Le Premier ministre est paradoxalement peu présent physiquement au Parlement. Principalement, il se déplace pour les deux séances par semaine de questions au Gouvernement à l'Assemblée nationale ; pour la présentation, au stade de la discussion générale, d'un projet de loi important (Raymond Barre, en 1979, rajoutant, en quittant l'hémicycle un "Je vais travailler" tout à fait significatif du peu de cas qu'il faisait de sa présence devant les élus) et lors de l'engagement de la responsabilité du Gouvernement(Const., art. 49-1 et 49-3). Au quotidien, il est déchargé de cette fonction d'animation et de coordination de la majorité parlementaire par le ministre (ou le secrétaire d'État) chargé des relations avec le Parlement. Celui-ci a pour rôle capital de fixer, en son nom et pour moitié, l'ordre du jour des assemblées (Const., art. 48) ou de convoquer la commission mixte paritaire (Const., art. 45).
b) Dans les médias et auprès de l'opinion publique
106. – Relations du Premier ministre avec les médias – La surexposition médiatique de Nicolas Sarkozy entre 2007 et 2012 est atypique dans une perspective de long terme. Jusqu'ici, l'intervention présidentielle restait parcimonieuse et hormis quelques rares interviews, se matérialisait essentiellement par l'allocution du 14 juillet et la cérémonie des vœux de la nouvelle année. Dit autrement, tandis que le Chef de l'État cultivait le retrait, le Premier ministre incarnait et relayait l'action gouvernementale périodiquement dans les médias :
soit, directement (à travers des interviews à la presse écrite et aux journaux télévisés de 20 heures, des participations à des émissions politiques parfois sur mesure – le "Parlons France" mensuel réservé à Laurent Fabius –) ;
soit, indirectement grâce au Service d'information du Gouvernement (SIG) et à son propre service de presse qui s'apparent à de véritables instruments de propagande.

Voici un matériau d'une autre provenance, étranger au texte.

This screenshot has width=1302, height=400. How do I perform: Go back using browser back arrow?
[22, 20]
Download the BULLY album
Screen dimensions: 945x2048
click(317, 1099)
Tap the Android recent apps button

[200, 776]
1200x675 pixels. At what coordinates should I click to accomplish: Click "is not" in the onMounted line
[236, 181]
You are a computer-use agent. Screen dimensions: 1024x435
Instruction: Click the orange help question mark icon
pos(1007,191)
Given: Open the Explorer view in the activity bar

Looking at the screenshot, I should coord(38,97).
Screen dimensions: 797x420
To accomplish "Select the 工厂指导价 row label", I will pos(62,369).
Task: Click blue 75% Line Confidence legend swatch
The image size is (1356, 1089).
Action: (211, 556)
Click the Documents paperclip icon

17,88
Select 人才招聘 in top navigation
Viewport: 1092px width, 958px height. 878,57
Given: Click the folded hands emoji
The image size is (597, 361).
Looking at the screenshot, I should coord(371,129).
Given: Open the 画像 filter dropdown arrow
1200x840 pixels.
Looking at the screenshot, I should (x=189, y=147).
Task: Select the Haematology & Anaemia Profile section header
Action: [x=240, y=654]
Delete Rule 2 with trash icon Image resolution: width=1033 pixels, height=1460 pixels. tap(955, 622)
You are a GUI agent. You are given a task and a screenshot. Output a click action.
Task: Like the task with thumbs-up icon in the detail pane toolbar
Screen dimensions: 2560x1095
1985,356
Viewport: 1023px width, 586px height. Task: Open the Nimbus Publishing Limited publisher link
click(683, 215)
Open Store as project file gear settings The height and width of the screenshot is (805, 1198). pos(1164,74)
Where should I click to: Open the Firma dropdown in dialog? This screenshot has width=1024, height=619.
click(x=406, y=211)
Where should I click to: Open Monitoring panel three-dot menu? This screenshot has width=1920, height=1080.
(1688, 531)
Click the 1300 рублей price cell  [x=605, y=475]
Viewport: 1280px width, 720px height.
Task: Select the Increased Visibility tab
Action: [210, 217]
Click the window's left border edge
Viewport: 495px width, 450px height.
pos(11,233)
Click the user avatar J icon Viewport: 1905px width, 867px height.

Personnifiant le Gouvernement dans son intégralité, le Premier ministre est en contact permanent avec les Français à l'occasion de voyages, inaugurations et audiences accordées à tel ou tel mouvement, à tel ou tel groupe d'intérêt. Si certains ministres arrivent à se différencier, car disposant d'une surface médiatique autonome (Jack Lang, sous François Mitterrand ; Nicolas Sarkozy, entre 2002 et 2007), l'image positive ou négative du chef du Gouvernement affecte l'ensemble de son équipe. Fonction résolument ingrate, le Premier ministre, en endossant la responsabilité de mesures impopulaires, assure, en période présidentialiste, une fonction de fusible protégeant le Chef de l'État du mécontentement populaire. Tel un jeu de duettistes, ce dernier peut même feindre de découvrir les décisions arrêtées par Matignon voire de les désavouer ouvertement (François Mitterrand, entre 1988 et 1991 ; Jacques Chirac, entre 2002 et 2007). Mais, à force de s'user et de s'émousser, ce Premierministre qui "dure et endure" (C. de Gaulle) finit, un jour, par entraîner le Président de la République dans les turbulences de l'impopularité. Le changement de tête est alors inéluctable (Pierre Mauroy, en 1984 ; Édith Cresson, en 1992 ; Jean-Pierre Raffarin, en 2005). Conséquemment, la situation dans laquelle un Président de la République se retrouve structurellement plus impopulaire que son chef de Gouvernement est inhabituelle. Tel fut pourtant le cas entre 2007 et 2012, signe supplémentaire que la présidence Sarkozy fut extraordinaire au sens littéral du terme et déforme la vision que l'on peut avoir de la place et du rôle d'un Gouvernement sous les institutions de la Ve République.